<<<<

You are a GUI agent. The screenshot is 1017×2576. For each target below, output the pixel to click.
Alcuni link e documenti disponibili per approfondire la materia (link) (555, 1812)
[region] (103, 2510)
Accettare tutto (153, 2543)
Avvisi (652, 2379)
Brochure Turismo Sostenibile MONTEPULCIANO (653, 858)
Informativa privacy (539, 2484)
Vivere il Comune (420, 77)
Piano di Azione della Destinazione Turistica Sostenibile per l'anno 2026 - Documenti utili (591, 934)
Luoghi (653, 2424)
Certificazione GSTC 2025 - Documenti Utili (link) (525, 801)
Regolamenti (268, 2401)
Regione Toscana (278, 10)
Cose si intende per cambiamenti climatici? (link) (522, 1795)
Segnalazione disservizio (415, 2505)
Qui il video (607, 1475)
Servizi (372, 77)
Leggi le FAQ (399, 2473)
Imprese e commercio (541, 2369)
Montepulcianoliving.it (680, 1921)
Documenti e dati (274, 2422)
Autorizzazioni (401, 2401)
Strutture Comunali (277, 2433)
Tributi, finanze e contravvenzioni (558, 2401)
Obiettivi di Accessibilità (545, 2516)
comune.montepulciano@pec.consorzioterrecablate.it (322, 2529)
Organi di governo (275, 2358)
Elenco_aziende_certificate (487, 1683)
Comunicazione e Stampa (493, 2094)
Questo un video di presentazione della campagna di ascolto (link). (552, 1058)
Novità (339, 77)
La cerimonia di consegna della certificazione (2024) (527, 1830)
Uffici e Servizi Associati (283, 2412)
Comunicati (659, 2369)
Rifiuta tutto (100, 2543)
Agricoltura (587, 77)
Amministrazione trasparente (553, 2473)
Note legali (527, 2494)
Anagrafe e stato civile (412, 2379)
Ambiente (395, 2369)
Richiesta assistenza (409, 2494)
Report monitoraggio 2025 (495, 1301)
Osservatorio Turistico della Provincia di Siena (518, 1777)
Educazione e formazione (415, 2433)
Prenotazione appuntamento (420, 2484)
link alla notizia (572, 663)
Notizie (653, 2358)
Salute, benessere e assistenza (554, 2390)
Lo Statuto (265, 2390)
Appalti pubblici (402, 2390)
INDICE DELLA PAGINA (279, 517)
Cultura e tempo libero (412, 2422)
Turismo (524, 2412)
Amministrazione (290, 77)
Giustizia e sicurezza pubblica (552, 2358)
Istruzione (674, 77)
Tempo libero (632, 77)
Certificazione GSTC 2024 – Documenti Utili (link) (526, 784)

>>>>

● What this task involves: Exactly the lines from the one containing "[region] (103, 2510)" through the final line of the records must appear in your reply, and no others.

● Result for this task:
[region] (103, 2510)
Accettare tutto (153, 2543)
Avvisi (652, 2379)
Brochure Turismo Sostenibile MONTEPULCIANO (653, 858)
Informativa privacy (539, 2484)
Vivere il Comune (420, 77)
Piano di Azione della Destinazione Turistica Sostenibile per l'anno 2026 - Documenti utili (591, 934)
Luoghi (653, 2424)
Certificazione GSTC 2025 - Documenti Utili (link) (525, 801)
Regolamenti (268, 2401)
Regione Toscana (278, 10)
Cose si intende per cambiamenti climatici? (link) (522, 1795)
Segnalazione disservizio (415, 2505)
Qui il video (607, 1475)
Servizi (372, 77)
Leggi le FAQ (399, 2473)
Imprese e commercio (541, 2369)
Montepulcianoliving.it (680, 1921)
Documenti e dati (274, 2422)
Autorizzazioni (401, 2401)
Strutture Comunali (277, 2433)
Tributi, finanze e contravvenzioni (558, 2401)
Obiettivi di Accessibilità (545, 2516)
comune.montepulciano@pec.consorzioterrecablate.it (322, 2529)
Organi di governo (275, 2358)
Elenco_aziende_certificate (487, 1683)
Comunicazione e Stampa (493, 2094)
Questo un video di presentazione della campagna di ascolto (link). (552, 1058)
Novità (339, 77)
La cerimonia di consegna della certificazione (2024) (527, 1830)
Uffici e Servizi Associati (283, 2412)
Comunicati (659, 2369)
Rifiuta tutto (100, 2543)
Agricoltura (587, 77)
Amministrazione trasparente (553, 2473)
Note legali (527, 2494)
Anagrafe e stato civile (412, 2379)
Ambiente (395, 2369)
Richiesta assistenza (409, 2494)
Report monitoraggio 2025 (495, 1301)
Osservatorio Turistico della Provincia di Siena (518, 1777)
Educazione e formazione (415, 2433)
Prenotazione appuntamento (420, 2484)
link alla notizia (572, 663)
Notizie (653, 2358)
Salute, benessere e assistenza (554, 2390)
Lo Statuto (265, 2390)
Appalti pubblici (402, 2390)
INDICE DELLA PAGINA (279, 517)
Cultura e tempo libero (412, 2422)
Turismo (524, 2412)
Amministrazione (290, 77)
Giustizia e sicurezza pubblica (552, 2358)
Istruzione (674, 77)
Tempo libero (632, 77)
Certificazione GSTC 2024 – Documenti Utili (link) (526, 784)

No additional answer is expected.